Thanks for the input. Yes, in the statsd world, these are what I would have called gauges. HIstograms might be nice, but to get started, just the raw gauges will be a useful improvement over what we have now, so I figure I'd start with that. And, yes, I expect I'll implement this in some python scripts launched by cron under the toolforge jobs framework.
So, I guess if I wanted to do this on the command line, I would do:
echo "some_metric 3.14" | curl --data-binary @- http://prometheus-pushgateway.discovery.wmnet/???
where the ??? is the name of my job. Do I just make up something that looks reasonable, or is there some namespace that I get allocated for my metrics?

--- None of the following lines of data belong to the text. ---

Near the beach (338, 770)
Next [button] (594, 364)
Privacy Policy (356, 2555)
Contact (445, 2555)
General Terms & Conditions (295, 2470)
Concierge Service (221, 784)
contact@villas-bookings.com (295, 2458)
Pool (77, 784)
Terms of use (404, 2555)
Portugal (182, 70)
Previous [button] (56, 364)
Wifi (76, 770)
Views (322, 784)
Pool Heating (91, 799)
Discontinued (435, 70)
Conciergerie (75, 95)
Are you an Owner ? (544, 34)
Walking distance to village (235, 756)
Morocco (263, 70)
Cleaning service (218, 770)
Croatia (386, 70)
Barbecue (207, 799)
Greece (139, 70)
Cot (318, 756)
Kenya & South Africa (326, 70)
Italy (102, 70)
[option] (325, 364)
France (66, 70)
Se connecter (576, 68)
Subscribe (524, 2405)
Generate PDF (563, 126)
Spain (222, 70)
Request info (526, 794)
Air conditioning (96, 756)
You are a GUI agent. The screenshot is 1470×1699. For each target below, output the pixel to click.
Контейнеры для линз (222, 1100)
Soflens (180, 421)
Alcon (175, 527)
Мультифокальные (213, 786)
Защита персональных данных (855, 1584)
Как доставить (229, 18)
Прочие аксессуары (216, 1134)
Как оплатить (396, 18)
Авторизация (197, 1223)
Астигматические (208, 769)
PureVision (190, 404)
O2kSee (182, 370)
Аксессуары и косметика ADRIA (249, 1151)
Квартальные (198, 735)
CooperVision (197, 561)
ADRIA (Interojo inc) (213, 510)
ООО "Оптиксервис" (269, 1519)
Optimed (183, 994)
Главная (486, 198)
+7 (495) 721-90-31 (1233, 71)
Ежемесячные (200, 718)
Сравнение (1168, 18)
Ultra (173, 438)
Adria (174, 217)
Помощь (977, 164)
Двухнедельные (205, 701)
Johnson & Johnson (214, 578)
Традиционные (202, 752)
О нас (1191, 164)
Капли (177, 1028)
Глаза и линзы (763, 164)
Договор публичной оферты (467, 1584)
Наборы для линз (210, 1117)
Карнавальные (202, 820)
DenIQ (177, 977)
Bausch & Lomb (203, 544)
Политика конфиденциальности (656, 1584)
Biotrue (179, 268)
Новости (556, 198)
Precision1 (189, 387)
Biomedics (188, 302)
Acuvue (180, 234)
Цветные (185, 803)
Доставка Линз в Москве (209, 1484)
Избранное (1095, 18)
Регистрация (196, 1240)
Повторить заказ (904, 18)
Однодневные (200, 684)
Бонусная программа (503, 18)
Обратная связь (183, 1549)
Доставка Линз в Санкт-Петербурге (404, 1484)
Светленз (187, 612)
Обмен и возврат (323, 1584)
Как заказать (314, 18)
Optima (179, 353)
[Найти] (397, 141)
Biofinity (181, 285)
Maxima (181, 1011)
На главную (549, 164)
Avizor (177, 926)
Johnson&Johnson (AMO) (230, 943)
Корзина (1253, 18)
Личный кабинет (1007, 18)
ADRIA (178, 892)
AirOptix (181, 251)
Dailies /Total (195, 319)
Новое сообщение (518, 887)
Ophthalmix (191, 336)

On May 4, 2025, at 3:07 PM, Federico Leva (Nemo) nemowiki@gmail.com wrote:
Il 01/05/25 20:17, Roy Smith ha scritto:
I want a graph vs time.. Which is what statsd/graphite was good at, so I assumed Prometheus would also be good at it. Why is this silly?
It's not silly at all! If you use standard Prometheus metrics and some labels, you can later also get some basic statistical analysis for free on Grafana.
What you described is called a Prometheus exporter. It would take the raw data (from the MediaWiki API?) and output the metrics in Prometheus format. You can hand-craft the metrics even in bash, but probably something like Python or Rust where you have both MediaWiki and Prometheus libraries will be easiest.
The pushgateway is the traditional solution for a batch job like this. I don't know how authentication etc. is handled in WMF though.
The metrics you described are mostly gauges. For things like the time spent sitting in queues, you may want a histogram (so you can calculate e.g. the 75th percentile or the longest-waiting proposal). This is definitely best done with a Prometheus library (but make sure to manually set the buckets to some reasonable intervals, probably in terms of hours and days, otherwise you might get some unhelpful defaults starting from ms).